22. It is therefore my view and I hold that the mere fact that an appeal is yet to be filed does not necessarily bar this Court from granting orders staying its decision pending an intended appeal once a notice of appeal is given.
23. It was further contended that this Court has no power to grant stay in judicial review proceedings. I take it that the implication here is that by virtue of sections 8 and 9 of the Law Reform Act, Cap 26 Laws of Kenya, once the Court finally determines the application for judicial review, the only option available is that of appeal and the Court cannot revisit the said matter by way of a stay of the decision. With due respect, this position in my view is nolonger tenable. In Nakumatt Holdings Limited vs. Commissioner of Value Added Tax [2011], the Court held that the superior court in the matter before the court has the residual power to correct its own mistake. Accordingly, where a mistake is shown to have been committed which is remediable by the Court the same ought to be corrected by the Court in the exercise of its inherent jurisdiction and not necessarily under section 3A of the Civil Procedure Act which strictly speaking does not apply to judicial review proceedings. That section in any case does not confer inherent jurisdiction on the Court but only reserves the same. In Ryan Investments Ltd & Another vs. The United States of America [1970] EA 675 it was held that section 3A of the Civil Procedure Act is not a provision that confers jurisdiction on the court but simply reserves the jurisdiction which inheres in every court. The court has inherent jurisdiction not created by legal provisions, but which only manifests the existence of such powers.

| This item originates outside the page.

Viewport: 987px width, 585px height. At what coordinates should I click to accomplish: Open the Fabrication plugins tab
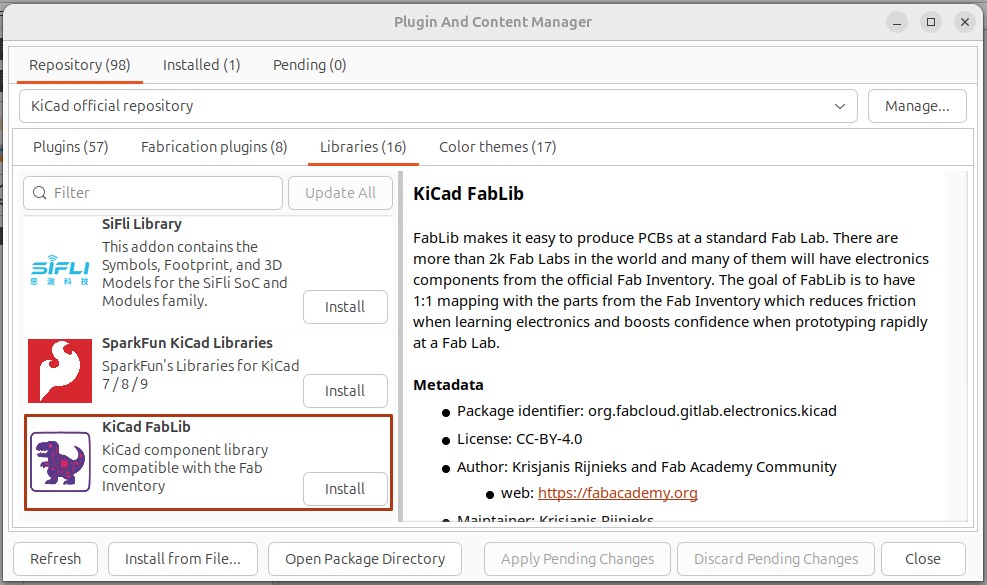[213, 146]
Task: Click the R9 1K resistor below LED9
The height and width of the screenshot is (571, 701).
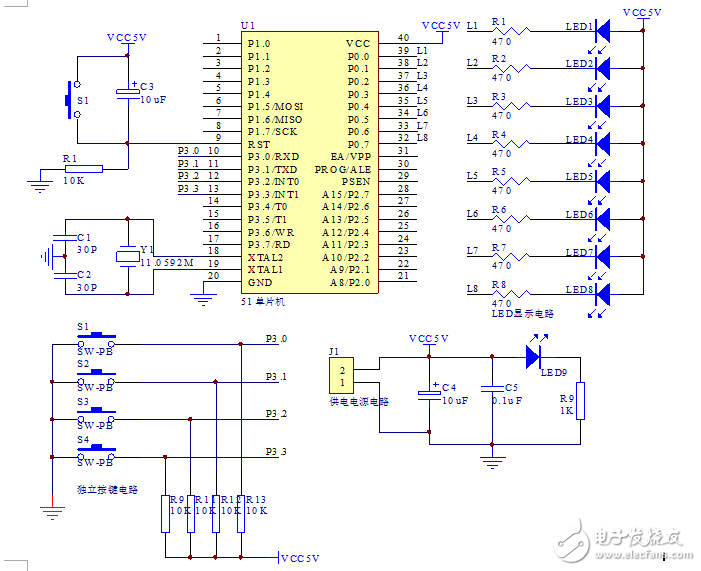Action: (x=580, y=400)
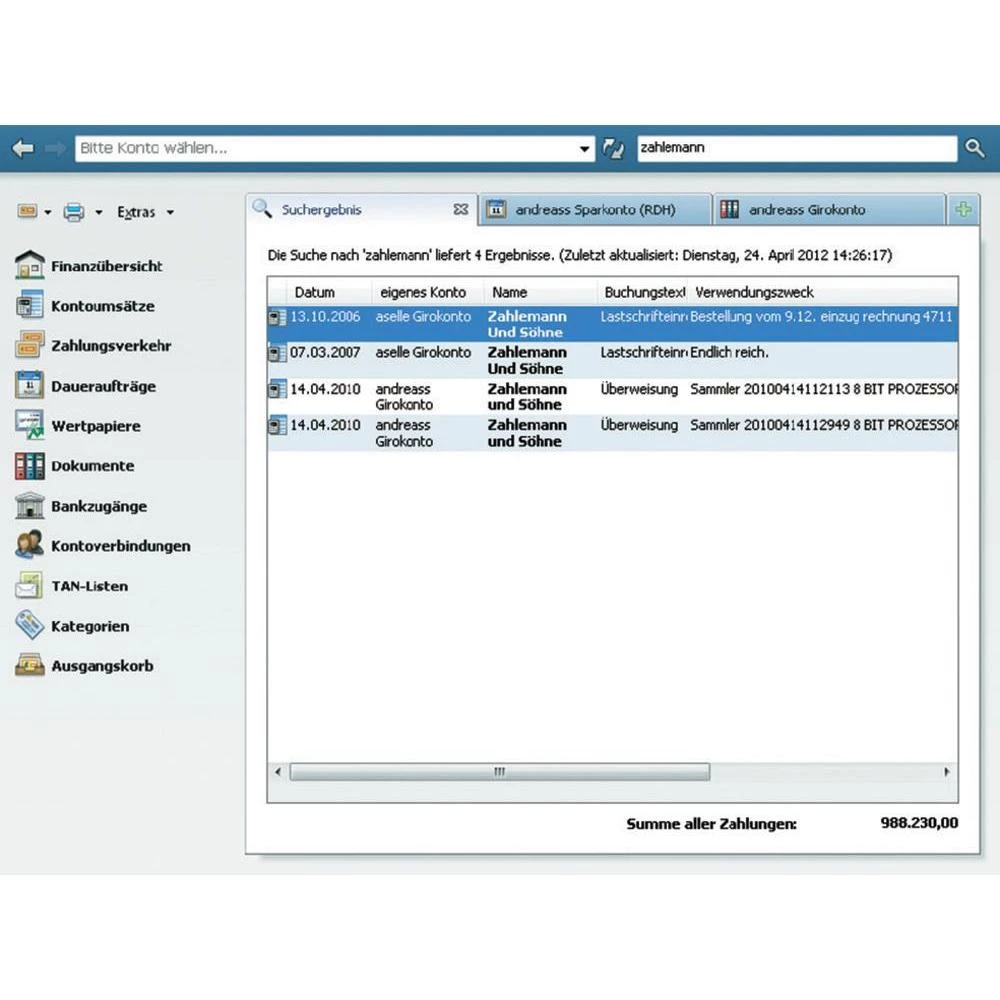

24. It is therefore my view that where the orders granted by the High Court, be it in judicial review proceedings or civil proceedings, are capable of being executed, the same are amenable to stay of execution. I gather support for this position from the decision of the Court of Appeal in Republic vs. University of Nairobi Civil Application No. Nai. 73 of 2001 (CAK) [2002] 2 EA 572, where the Court of Appeal granted a stay in respect of a matter that arose from a judicial review application. In that case the High Court ordered the University to “convene the necessary Disciplinary Committees where the students concerned shall be tried, paying attention to the matters raised in this ruling.” The Court of Appeal noted that there was no prayer before the Court for an order of mandamus to warrant the grant of the said order. The Court recognised that whereas the High Court could properly quash the decision of the University whether it could direct the University in the manner of proceedings thereafter was an arguable point and unless the stay was granted the students risked being expelled or suspended at the hands of the University acting in obedience to the said order. It is therefore my view that where the order being appealed from is capable of being executed over and above the order for costs, stay of execution may be granted.

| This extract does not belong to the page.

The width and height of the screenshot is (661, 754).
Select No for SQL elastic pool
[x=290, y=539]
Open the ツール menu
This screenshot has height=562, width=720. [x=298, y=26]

25. However it is clear that all that this Court did in the judgement against which the Applicant intends to appeal was to dismiss the Applicant’s application for judicial review. There is a long line of authorities where the Court of Appeal has held that where the High Court has dismissed an application for judicial review, the superior court does not grant any positive order in favour of the Respondents which is capable of execution. See Yagnesh Devani & Others vs. Joseph Ngindari & 3 Others Civil Application No. Nai. 136 of 2004, Mombasa Seaport Duty Free Limited vs. Kenya Ports Authority Civil Application No. Nai. 242 of 2006 and William Wambugu Wahome vs. The Registrar of Trade Unions & Others Civil Application No. Nai. 308 of 2005.

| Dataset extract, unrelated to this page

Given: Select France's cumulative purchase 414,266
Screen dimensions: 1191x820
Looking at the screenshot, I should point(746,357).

26. In this case the applicants are seeking to stay the execution of the decree that has been issued in respect of the judgment entered by the Law Society Disciplinary Tribunal on 24th February, 2016 and any other that may be issued pursuant thereto, pending appeal from the judgment of this court issued on 15th September, 2016. That decision clearly did not emanate from this Court and it is not the subject of the intended appeal for which a notice of appeal the subject of these proceedings has been given.
27. In Raymond M Omboga vs. Austine Pyan Maranga Kisii HCCA No. 15 of 2010, Makhandia, J (as he then was) held:
“The court cannot see how it can order stay of the decree that is not the subject of an appeal. Had the aforesaid order been the subject of this appeal then different considerations would have applied. The court would have looked at it alongside the settled principles aforesaid for granting stay of decree... It is trite law that stay of execution pending appeal can only be granted against the order being appealed against. Put differently, an order for stay of execution pending appeal cannot be granted if the intended appeal is not against the order sought to be stayed; yet this is what obtains in this application where the applicant’s appeal is against the order of dismissal of his application, yet the stay sought is against the subordinate court’s judgement or decree.”
28. Where therefore the application for stay is directed to a decision against which the intended appeal is not directed, and cannot possibly be directed, a stay of execution pending that appeal, it has been held, is not available and the application is rendered incompetent on that score. See Muhamed Yakub & another vs. Mrs Badur Nasa Civil Application No. Nai. 285 of 1999.
29. That was the position which was adopted in Republic vs. Director of Public Prosecutions & 4 Others Ex parte - Senator Johnson Nduya Muthama [2015] eKLR where the Court held that:
“this case, if I understood the submissions made on behalf of the applicant correctly, he is seeking conservatory orders to restrain the Respondents from proceeding with the criminal proceedings before the trial court…This Court however can only grant conservatory orders in respect of the orders against which an appeal is directed. In other words conservatory orders would only have the effect of preserving the status quo rather than granting fresh orders which confer benefit on the applicant which the applicant was not enjoying before the decision intended to be appealed against was made.”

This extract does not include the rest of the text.